• **What to do**
Swap "pixel" for "point" throughout all the rows below, and leave everything else unchanged.

• **Material supplied**
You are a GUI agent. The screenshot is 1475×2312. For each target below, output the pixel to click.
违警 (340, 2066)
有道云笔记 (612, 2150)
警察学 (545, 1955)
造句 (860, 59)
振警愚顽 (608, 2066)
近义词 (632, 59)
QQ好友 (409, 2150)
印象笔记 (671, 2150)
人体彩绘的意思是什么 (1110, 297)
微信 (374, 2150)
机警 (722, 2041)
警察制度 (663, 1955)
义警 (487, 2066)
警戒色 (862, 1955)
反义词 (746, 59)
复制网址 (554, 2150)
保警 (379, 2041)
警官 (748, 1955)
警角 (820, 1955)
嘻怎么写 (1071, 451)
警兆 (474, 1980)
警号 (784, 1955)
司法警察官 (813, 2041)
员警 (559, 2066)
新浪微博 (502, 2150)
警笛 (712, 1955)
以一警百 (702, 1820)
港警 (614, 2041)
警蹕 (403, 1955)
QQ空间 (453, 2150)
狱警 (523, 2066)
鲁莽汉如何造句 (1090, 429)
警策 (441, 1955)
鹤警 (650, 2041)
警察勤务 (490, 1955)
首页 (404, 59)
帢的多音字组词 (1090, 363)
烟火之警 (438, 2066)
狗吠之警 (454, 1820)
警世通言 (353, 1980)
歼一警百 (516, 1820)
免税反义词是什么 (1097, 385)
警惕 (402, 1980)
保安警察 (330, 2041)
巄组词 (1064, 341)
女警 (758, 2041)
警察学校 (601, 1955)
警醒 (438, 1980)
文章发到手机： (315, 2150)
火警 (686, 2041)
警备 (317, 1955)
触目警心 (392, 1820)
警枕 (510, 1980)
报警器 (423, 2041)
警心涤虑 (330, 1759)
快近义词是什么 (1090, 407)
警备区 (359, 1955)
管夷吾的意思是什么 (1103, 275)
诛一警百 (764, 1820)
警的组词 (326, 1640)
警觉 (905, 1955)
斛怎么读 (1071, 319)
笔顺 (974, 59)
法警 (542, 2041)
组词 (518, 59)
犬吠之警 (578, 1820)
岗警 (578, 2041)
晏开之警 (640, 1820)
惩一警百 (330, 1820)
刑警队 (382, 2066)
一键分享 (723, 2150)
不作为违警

• **Finished exercise**
You are a GUI agent. The screenshot is 1475×2312. For each target below, output the point to click.
违警 (340, 2066)
有道云笔记 (612, 2150)
警察学 (545, 1955)
造句 (860, 59)
振警愚顽 (608, 2066)
近义词 (632, 59)
QQ好友 (409, 2150)
印象笔记 (671, 2150)
人体彩绘的意思是什么 (1110, 297)
微信 (374, 2150)
机警 (722, 2041)
警察制度 (663, 1955)
义警 (487, 2066)
警戒色 (862, 1955)
反义词 (746, 59)
复制网址 (554, 2150)
保警 (379, 2041)
警官 (748, 1955)
警角 (820, 1955)
嘻怎么写 (1071, 451)
警兆 (474, 1980)
警号 (784, 1955)
司法警察官 (813, 2041)
员警 (559, 2066)
新浪微博 (502, 2150)
警笛 (712, 1955)
以一警百 (702, 1820)
港警 (614, 2041)
警蹕 (403, 1955)
QQ空间 (453, 2150)
狱警 (523, 2066)
鲁莽汉如何造句 (1090, 429)
警策 (441, 1955)
鹤警 (650, 2041)
警察勤务 (490, 1955)
首页 (404, 59)
帢的多音字组词 (1090, 363)
烟火之警 (438, 2066)
狗吠之警 (454, 1820)
警世通言 (353, 1980)
歼一警百 (516, 1820)
免税反义词是什么 (1097, 385)
警惕 (402, 1980)
保安警察 (330, 2041)
巄组词 (1064, 341)
女警 (758, 2041)
警察学校 (601, 1955)
警醒 (438, 1980)
文章发到手机： (315, 2150)
火警 (686, 2041)
警备 (317, 1955)
触目警心 (392, 1820)
警枕 (510, 1980)
报警器 (423, 2041)
警心涤虑 (330, 1759)
快近义词是什么 (1090, 407)
警备区 (359, 1955)
管夷吾的意思是什么 (1103, 275)
诛一警百 (764, 1820)
警的组词 (326, 1640)
警觉 (905, 1955)
斛怎么读 (1071, 319)
笔顺 (974, 59)
法警 (542, 2041)
组词 (518, 59)
犬吠之警 (578, 1820)
岗警 (578, 2041)
晏开之警 (640, 1820)
惩一警百 (330, 1820)
刑警队 (382, 2066)
一键分享 (723, 2150)
不作为违警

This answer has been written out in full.